Further to our original reporting on today’s SRBM launches, some additional details have now become available. In a briefing, Japanese Minister of Defense Yasukazu Hamada said that the first missile likely flew to an altitude of around 62 miles and a range of 217 miles. The second is estimated to have reached a height of 31 miles and covered a distance of just under 500 miles, likely flying on “an irregular trajectory.”
South Korea’s Joint Chiefs of Staff determined that the two missiles were launched from a site close to Pyongyang.
Apparently only hours after these SRBMs were fired, warships from the U.S. Navy, Japan, and South Korea took part in missile defense drills in the Sea of Japan.
According to a statement from the Japan Ministry of Defense, the drill involved the Japan Maritime Self-Defense Force Kongō class destroyer Chōkai, the U.S. Navy Ticonderoga class cruiser Chancellorsville, and the Republic of Korean Navy destroyer Sejong the Great, the lead ship of its class.
The aircraft carrier USS Ronald Reagan is also in the area, with the cruiser Chancellorsville part of its Carrier Strike Group 5 (CSG-5), which also includes the Arleigh Burke class destroyer USS Barry.
Details of the missile defense exercise are currently limited, although it is being described as a “trilateral ballistic missile information-sharing military exercise,” suggesting that there was no live-fire element. The practicalities of actually destroying a North Korean ballistic missile headed toward Japan are something we have recently discussed.
According to a statement from the South Korean military, reported by Reuters, the training exercise “focuses on mastering detection, tracking, and interception procedures through shared target information under a scenario of [North Korea] conducting ballistic missile provocations.”
Of the three warships mentioned by the Japan Ministry of Defense as taking part, the Chōkai and the Chancellorsville can both be armed with Standard Missile 3 (SM-3) surface-to-air missiles. These are intended to defeat ballistic missiles during the midcourse of their flight path — while the missile is cruising toward its target at very high altitude. The Sejong the Great is armed with SM-2 Block IV missiles, which are capable of terminal-phase ballistic missile defense — the last chance at stopping an incoming strike before detonation or impact.
An SM-3 Block IIA missile intercepts a target missile launched from the Pacific Missile Range Facility at Kauai, Hawaii:
In fact, it seems that the missile defense drills may well have been planned somewhat in advance of today’s SRBM launches, with the USS Ronald Reagan and CSG-5 having returned to the waters east of the peninsula on Wednesday to take part in what the South Korean Yonhap news agency described as a “trilateral naval exercise.”
As for the North Korean missile launches, these are only the most recent within a growing total, with the tally for this year so far having reached around 40, including a “super-large” intercontinental ballistic missile (ICBM), back in March.

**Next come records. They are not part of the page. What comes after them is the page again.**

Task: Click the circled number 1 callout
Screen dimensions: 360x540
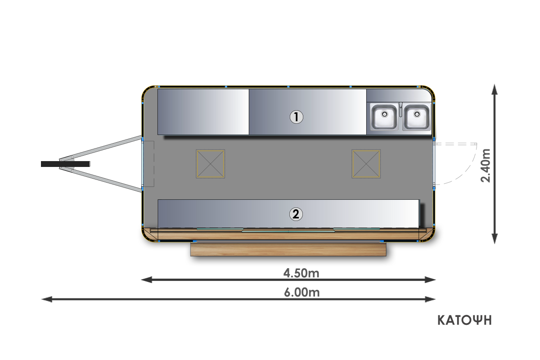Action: pyautogui.click(x=296, y=117)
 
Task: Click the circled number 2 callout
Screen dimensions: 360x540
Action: pyautogui.click(x=296, y=214)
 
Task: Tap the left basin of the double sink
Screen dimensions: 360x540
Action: pyautogui.click(x=383, y=117)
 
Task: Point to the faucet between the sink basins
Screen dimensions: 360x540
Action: pyautogui.click(x=400, y=108)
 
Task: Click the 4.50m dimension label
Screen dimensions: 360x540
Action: pyautogui.click(x=301, y=273)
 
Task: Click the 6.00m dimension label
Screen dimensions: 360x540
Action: pyautogui.click(x=301, y=292)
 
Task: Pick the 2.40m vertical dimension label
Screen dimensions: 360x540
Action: pyautogui.click(x=486, y=165)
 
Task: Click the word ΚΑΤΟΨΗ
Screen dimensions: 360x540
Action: pyautogui.click(x=464, y=320)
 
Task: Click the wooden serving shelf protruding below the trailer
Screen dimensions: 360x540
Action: pyautogui.click(x=288, y=249)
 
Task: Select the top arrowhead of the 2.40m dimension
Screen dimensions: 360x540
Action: pyautogui.click(x=495, y=88)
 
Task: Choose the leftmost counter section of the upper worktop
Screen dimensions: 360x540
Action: pyautogui.click(x=203, y=112)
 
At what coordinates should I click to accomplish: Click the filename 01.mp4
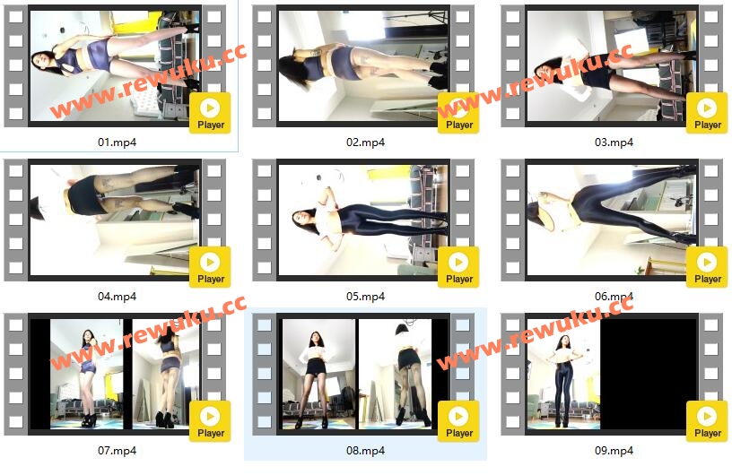117,142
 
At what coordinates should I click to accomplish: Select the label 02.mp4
365,142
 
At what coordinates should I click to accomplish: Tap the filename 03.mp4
614,142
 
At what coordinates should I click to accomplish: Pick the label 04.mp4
117,297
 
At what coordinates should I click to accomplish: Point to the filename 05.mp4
365,297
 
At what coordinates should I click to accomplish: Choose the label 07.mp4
117,451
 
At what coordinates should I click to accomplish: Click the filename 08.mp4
365,451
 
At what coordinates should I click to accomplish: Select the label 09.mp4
614,451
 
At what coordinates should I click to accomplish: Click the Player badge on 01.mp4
210,113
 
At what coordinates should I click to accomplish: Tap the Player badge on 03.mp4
707,113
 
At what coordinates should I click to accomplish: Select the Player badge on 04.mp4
210,267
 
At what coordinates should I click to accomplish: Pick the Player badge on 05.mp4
458,267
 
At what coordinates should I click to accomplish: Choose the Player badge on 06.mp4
707,267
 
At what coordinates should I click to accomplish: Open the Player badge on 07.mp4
210,421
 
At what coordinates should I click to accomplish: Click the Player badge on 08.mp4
458,421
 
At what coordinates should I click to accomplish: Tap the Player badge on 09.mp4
707,421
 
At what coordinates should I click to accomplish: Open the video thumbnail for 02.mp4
363,65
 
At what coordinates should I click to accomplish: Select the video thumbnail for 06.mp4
612,220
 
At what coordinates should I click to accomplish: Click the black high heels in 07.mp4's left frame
88,420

At the same, there are continued concerns among officials in both Washington and Seoul that North Korea could be poised to conduct a nuclear test — its first since 2017.
Today’s North Korean missile tests and subsequent air force exercises appear to have been, at least in part, a signal to the United States, after CSG-5 and the USS Ronald Reagan arrived in the area, a move that was slammed by North Korea’s foreign ministry. Pyongyang also expressed its displeasure at the United States for having raised the issue of missile tests with the United Nations Security Council. North Korea described its tests as “just counteraction measures” in the wake of the joint South Korean and U.S. maneuvers.
North Korea as well as the United States and its allies in the region have increased the intensity and scope of their displays of military force around the peninsula. With a war of words between leaders ongoing, the potential for further escalation, whether by design or misunderstanding, remains significant. Above all else, North Korea is back in the attention-demanding game and that means more tests and provocations are likely on the horizon.